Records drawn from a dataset

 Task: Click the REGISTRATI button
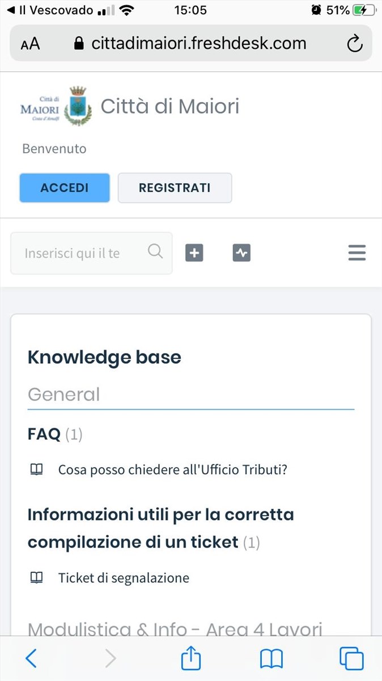point(175,188)
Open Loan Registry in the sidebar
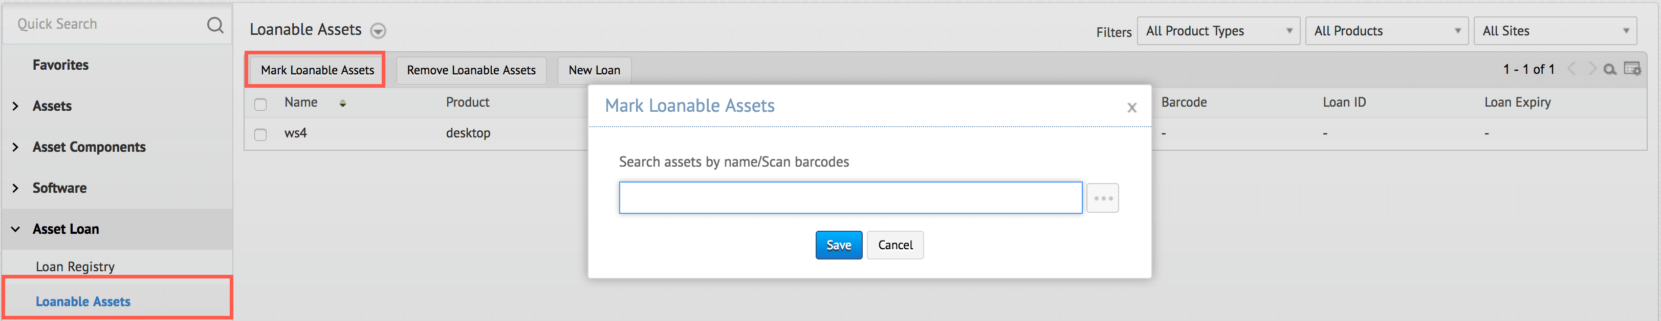Viewport: 1661px width, 321px height. coord(75,267)
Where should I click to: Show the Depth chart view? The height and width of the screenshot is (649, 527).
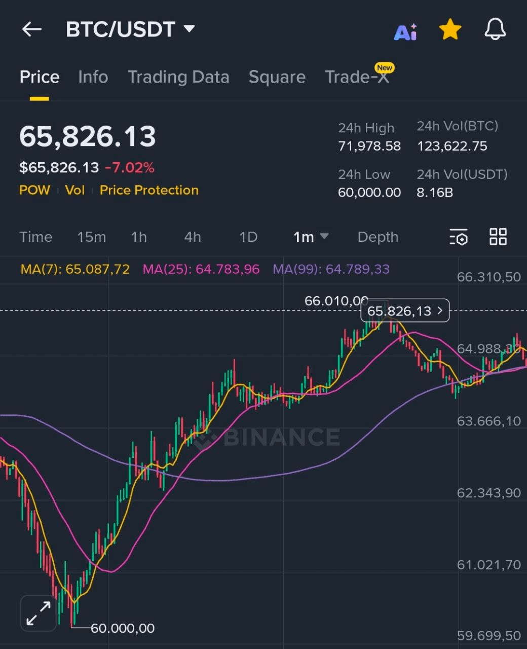378,237
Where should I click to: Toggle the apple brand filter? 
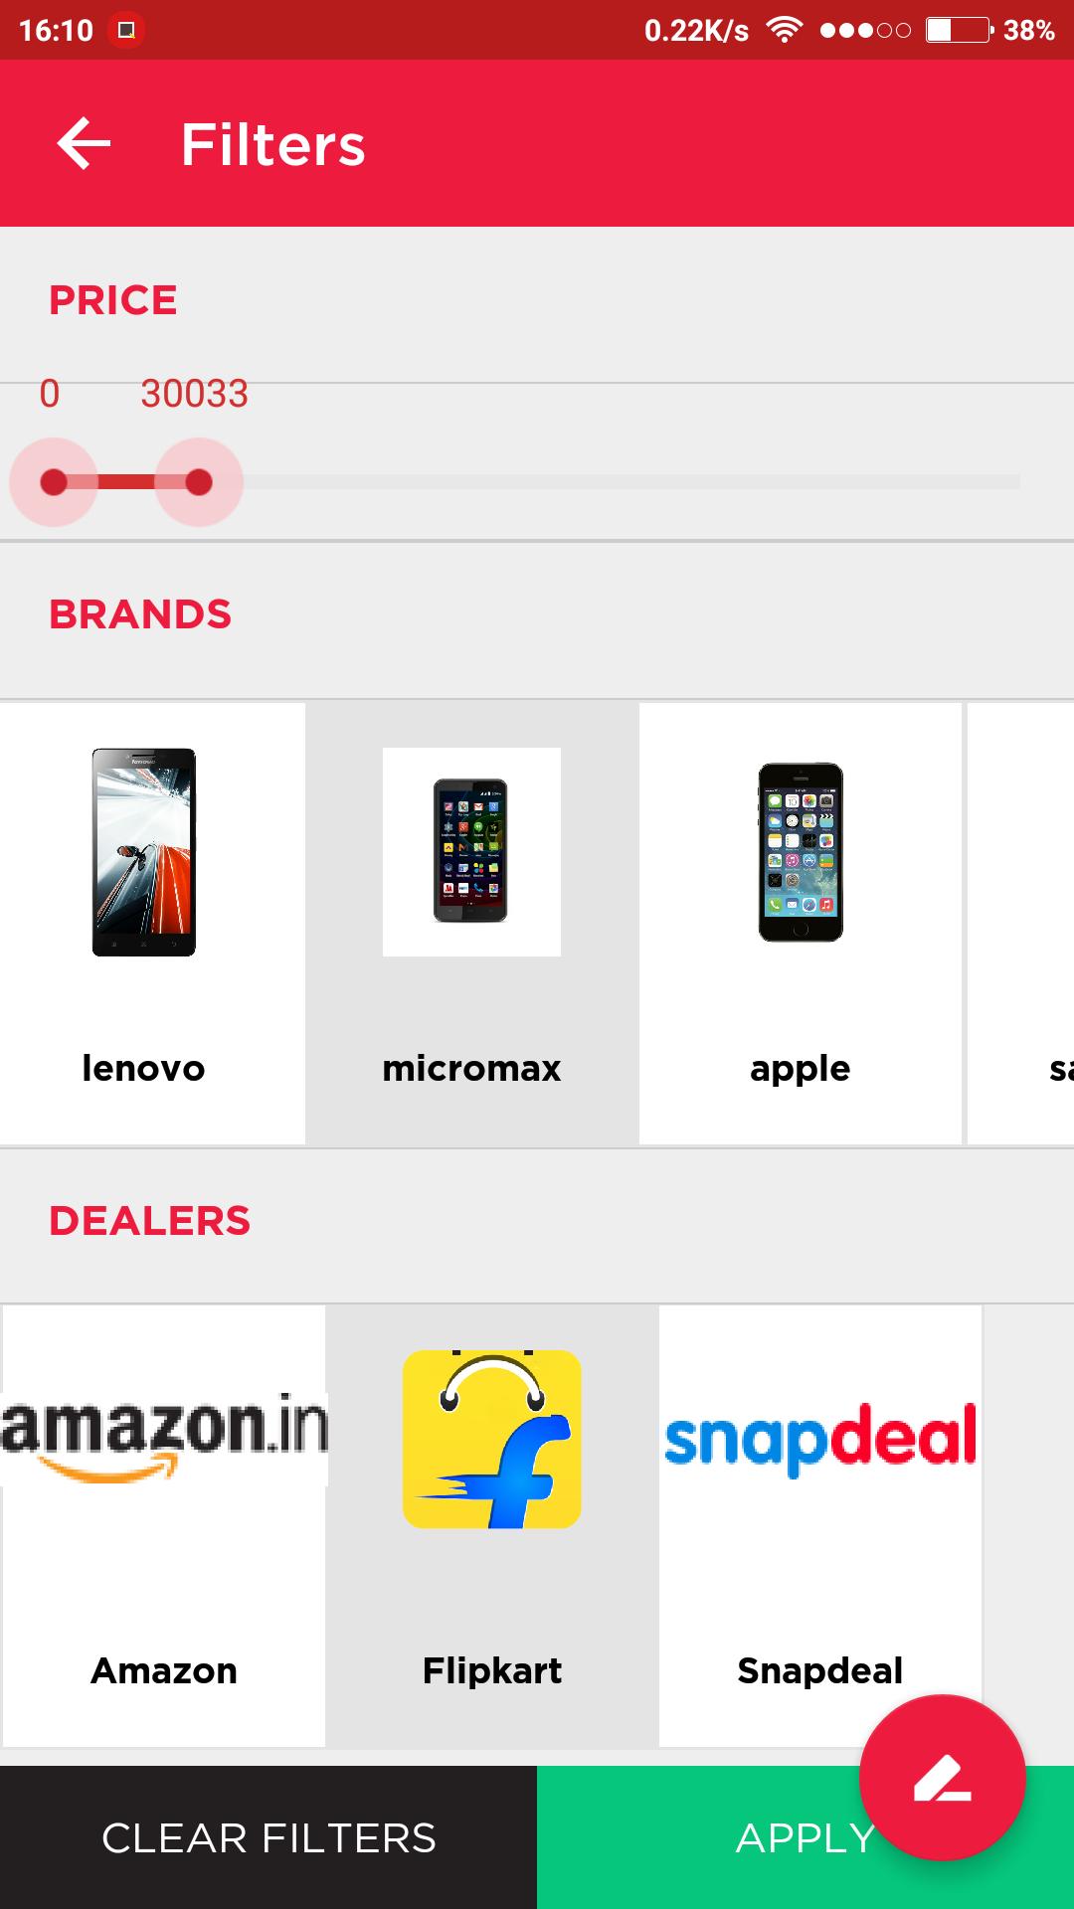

◆ DIRECTIONS
Give back exactly the lines from the line with "Open Loan Registry in the sidebar" through the end of the records, both included; keep all pictures out.

◆ THE COMPLETED TASK
Open Loan Registry in the sidebar
Viewport: 1661px width, 321px height. coord(75,267)
Where should I click to: Show the Depth chart view? The height and width of the screenshot is (649, 527).
378,237
Where should I click to: Toggle the apple brand filter? 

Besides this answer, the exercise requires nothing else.